Northeast of Midway Atoll
USS Hornet
1100
On the bridge of the Hornet, Lieutenant A. H. Hunker was standing the deck watch when he received a report that “a large group of planes bearing 260 true, distant 56 miles” was being tracked by the ship’s radar and heading straight toward them.
These were the planes of Walt Rodee’s dive-bomber squadron, returning from the west on the reciprocal course to the one the group had flown out on three hours earlier. Preparations began to land the planes as soon as they arrived.
When the Hornet turned into the wind to bring them aboard, a crowd of excited crewmen rushed to the flight deck to welcome the returning air group from its mission against the Japanese fleet. Hopes were high for news of victory.
They were puzzled to see only one plane come in to land. When it came to a halt on the flight deck, Commander Stanhope Ring unstrapped himself from the cockpit and climbed down.
Without acknowledging the cheers of the crew, he disappeared into one of the passageways off the flight deck, and went to his stateroom. Mitscher was forced to wait for the arrival of Rodee’s squadron to learn what had happened. Upon landing, Rodee was ordered to the bridge. When he got there, Mitscher demanded to know what had happened to his group.
Rodee couldn’t tell him.
He had flown west on the designated course until reaching the point of no return, and had then turned around to come back on the reciprocal course. None of his pilots had seen a Japanese ship or airplane going out or coming back. Somewhere along the way, Waldron’s squadron had disappeared, followed by Mitchell’s ten fighters. Later on, Ruff Johnson had taken his squadron off. Rodee had no idea what had happened to any of them.
After being dismissed, Rodee joined the pilots of his squadron in the wardroom, where they were relaxing with coffee and sandwiches.
At some point after the flight, he decided to put an important detail from the previous mission in his official flight log.

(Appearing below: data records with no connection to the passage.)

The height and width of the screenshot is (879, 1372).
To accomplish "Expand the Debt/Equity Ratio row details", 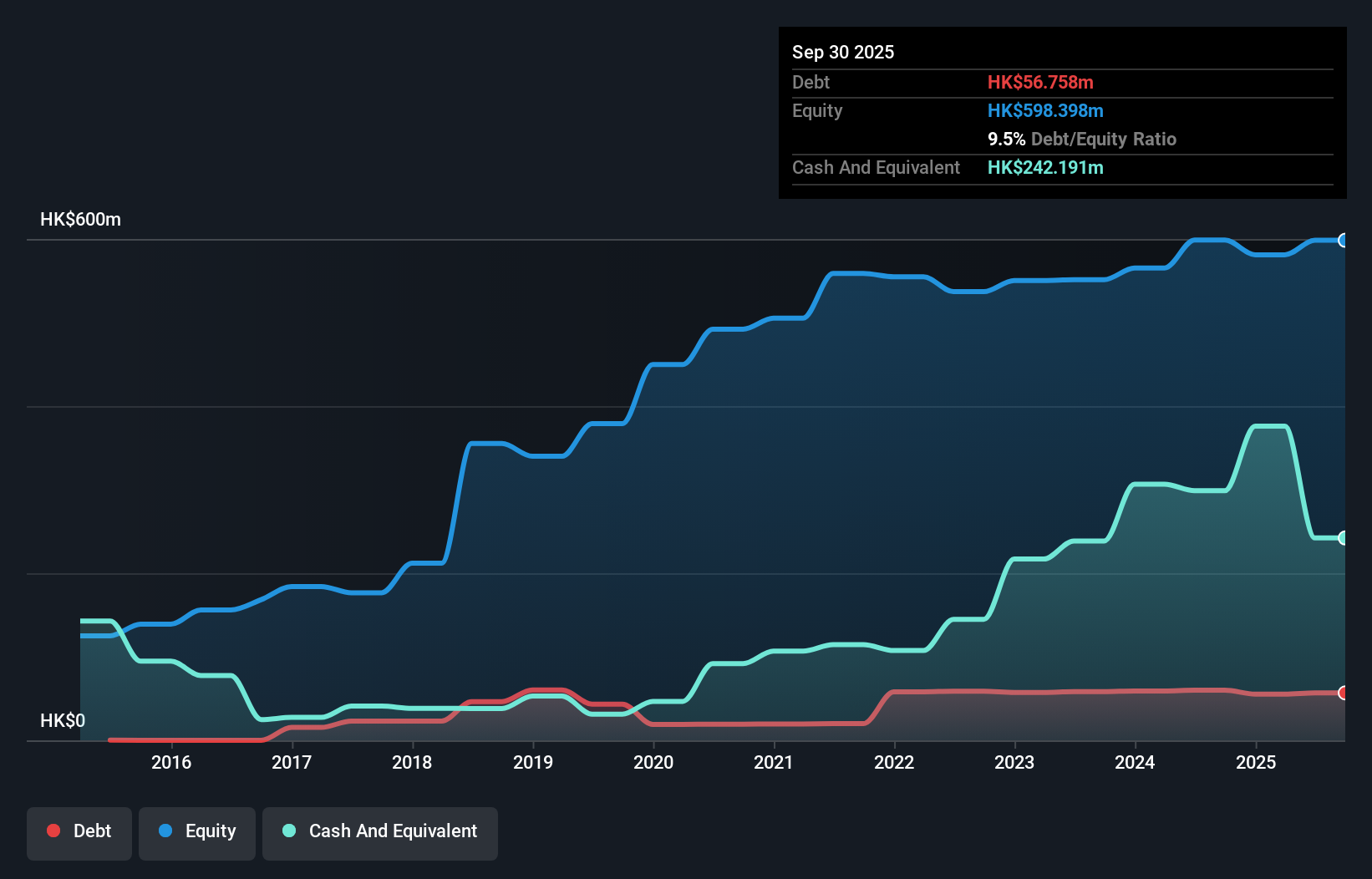I will click(1083, 139).
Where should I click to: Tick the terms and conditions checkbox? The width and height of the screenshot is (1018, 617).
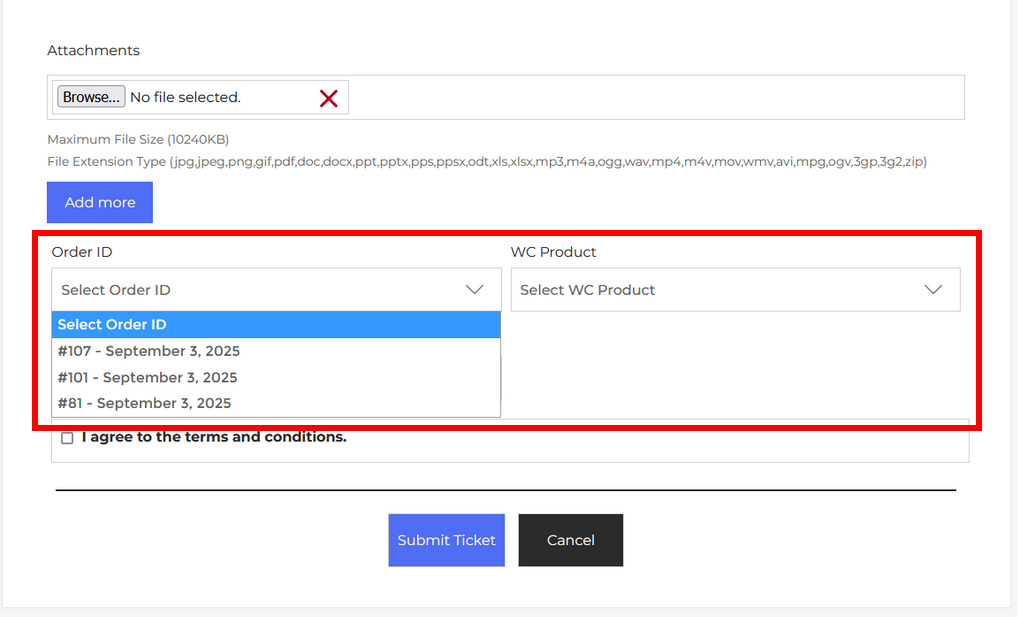tap(67, 438)
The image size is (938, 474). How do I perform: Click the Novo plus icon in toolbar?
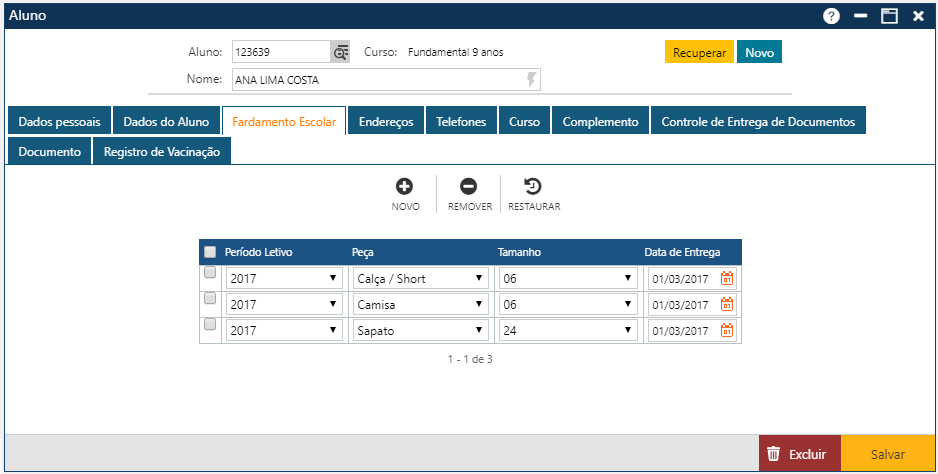pyautogui.click(x=405, y=187)
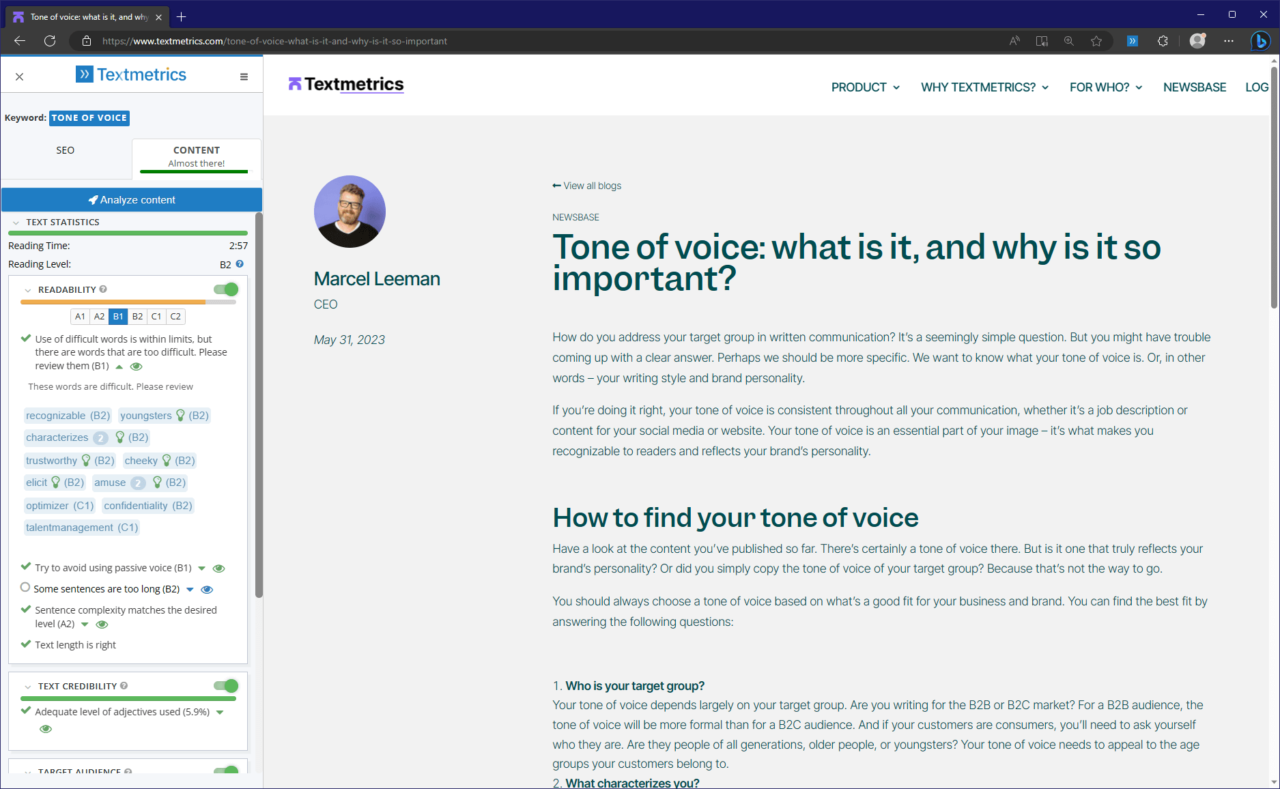Click the Textmetrics logo in the sidebar
Viewport: 1280px width, 789px height.
pos(131,74)
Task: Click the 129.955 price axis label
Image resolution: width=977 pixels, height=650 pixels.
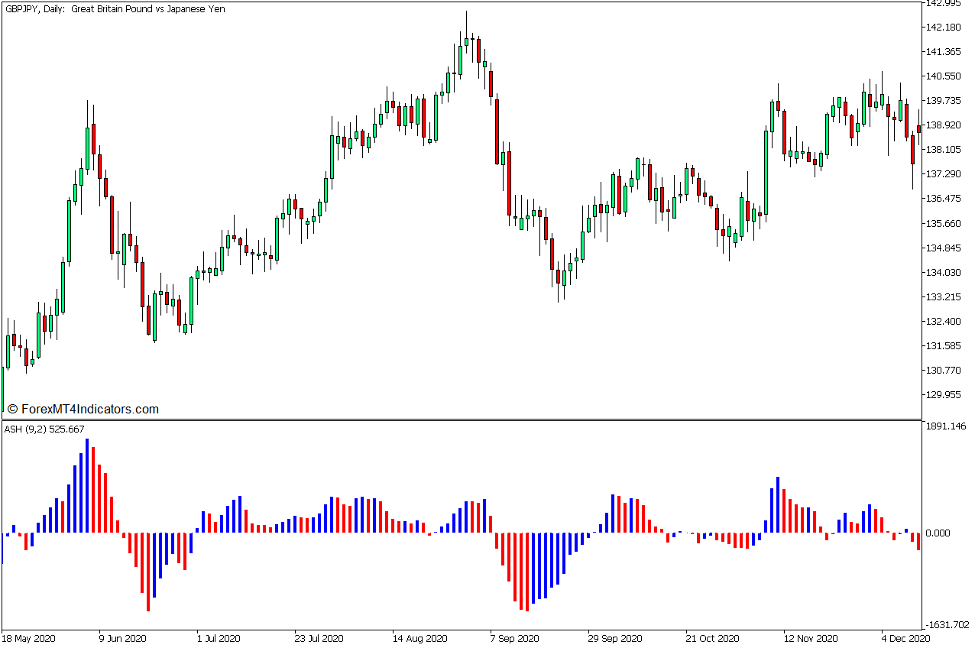Action: click(947, 395)

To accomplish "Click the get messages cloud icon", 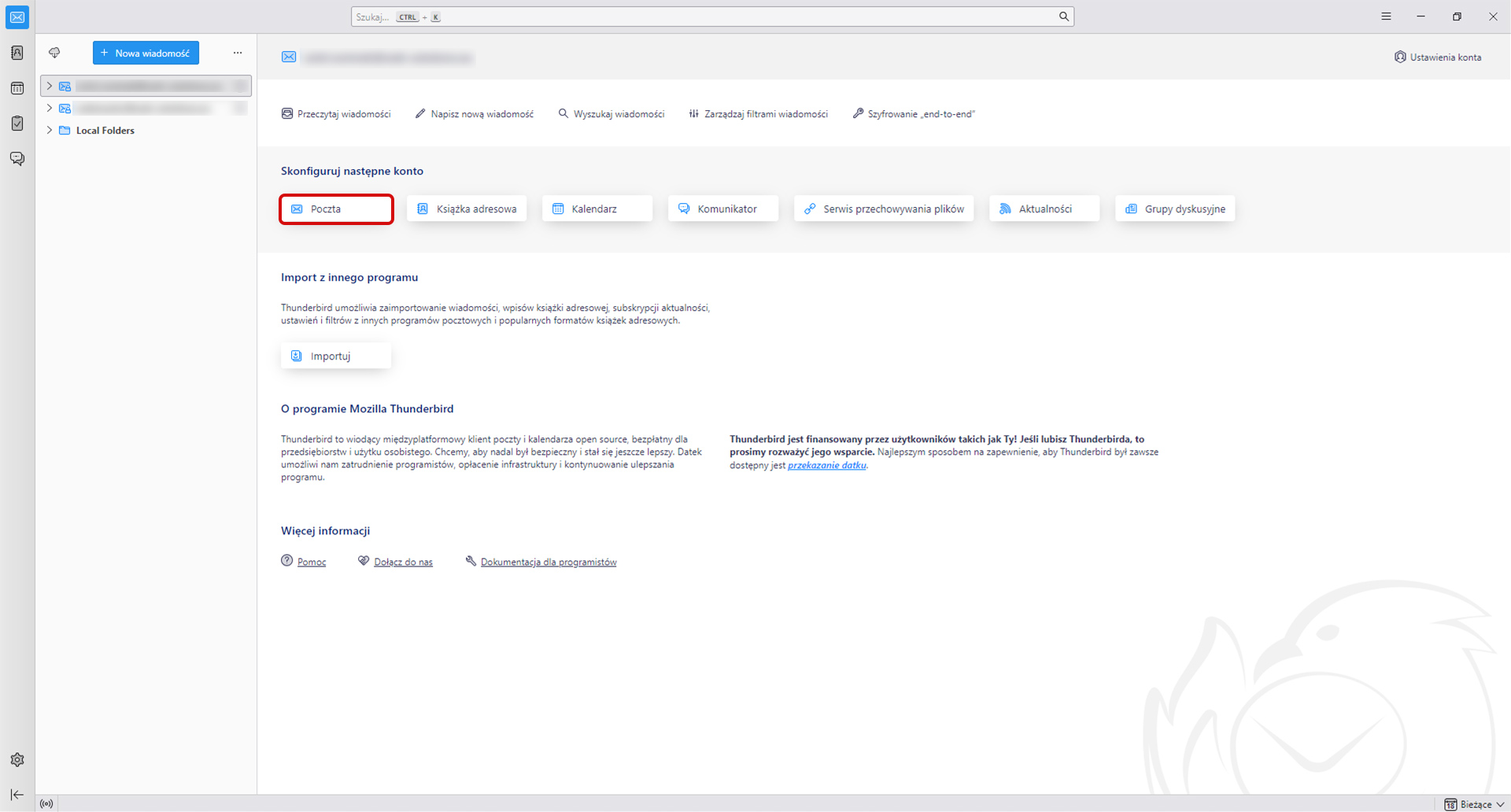I will [x=54, y=53].
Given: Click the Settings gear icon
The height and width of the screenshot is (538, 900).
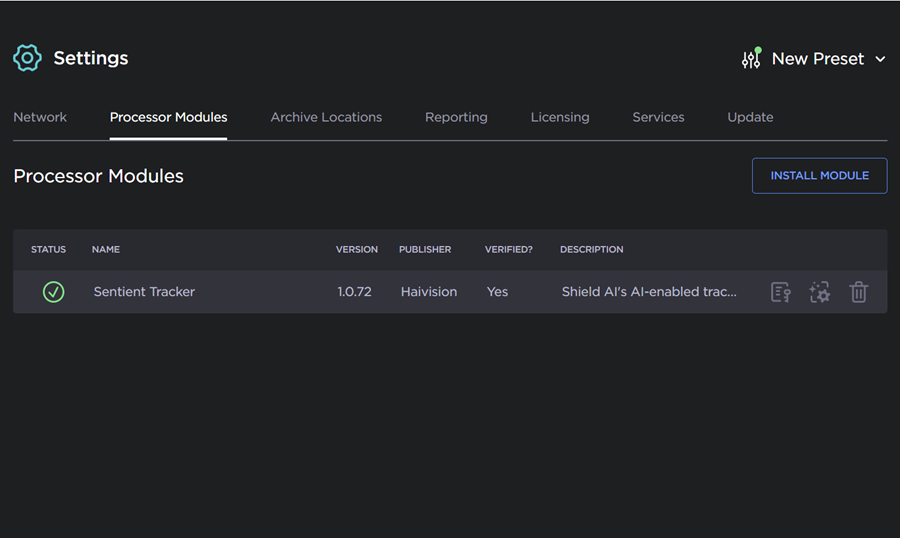Looking at the screenshot, I should [x=27, y=58].
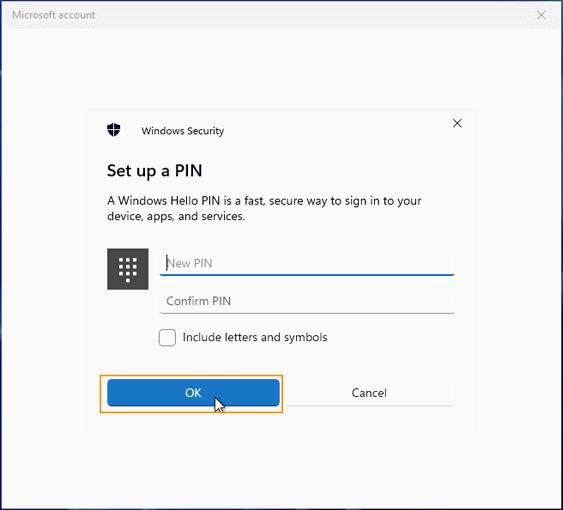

Each page in a pilot’s flight log had space for the date of a flight, the names of the crewmen who flew with him, the duration of the mission, and a brief description of the flight. Rodee decided to write down the course the Hornet air group had flown that morning.
265 degrees.
Outside on the flight deck, Lee Marona was standing with the rest of the plane captains from Torpedo Eight. They were still scanning the empty sky for a sign of approaching aircraft.
According to the scuttlebutt, Midway was supposed to be the biggest battle of the war so far. If it is, Marona thought, we haven’t seen any part of it. Not one of the Hornet’s guns had been fired in anger all day.
Up on the flag bridge, Mitscher and his senior air staff were increasingly worried. This had been Mitscher’s first chance to demonstrate his experience and acumen in a carrier battle, and as far as he knew, none of the Hornet’s planes had found the Japanese fleet.
Mitchell’s fighter squadron could no longer be airborne. By now, Johnson’s and Waldron’s squadrons would be running out of gas, too, if they were still in the air. Where the hell were they?
The stakes were enormous, not only for the battle itself, but for Pete Mitscher’s reputation and career. He had come a long way since Annapolis, where he had been expelled in his second year for a hazing incident. After his father exerted influence, he had started over. It had taken him six years to finish, graduating just three places from the bottom of his class.
It had not been an auspicious beginning, but Mitscher had gone on to blaze a successful trail in naval aviation and earn the respect of both his peers and superiors. He had served thirty-two years in the Navy. The idea that his career as a combat commander might be over after one day was difficult to bear.
He and his staff were forced to face the hard truth. They had sent out fifty-nine planes, and their air group commander had come back by himself, followed by a single bomber squadron still carrying all its bombs.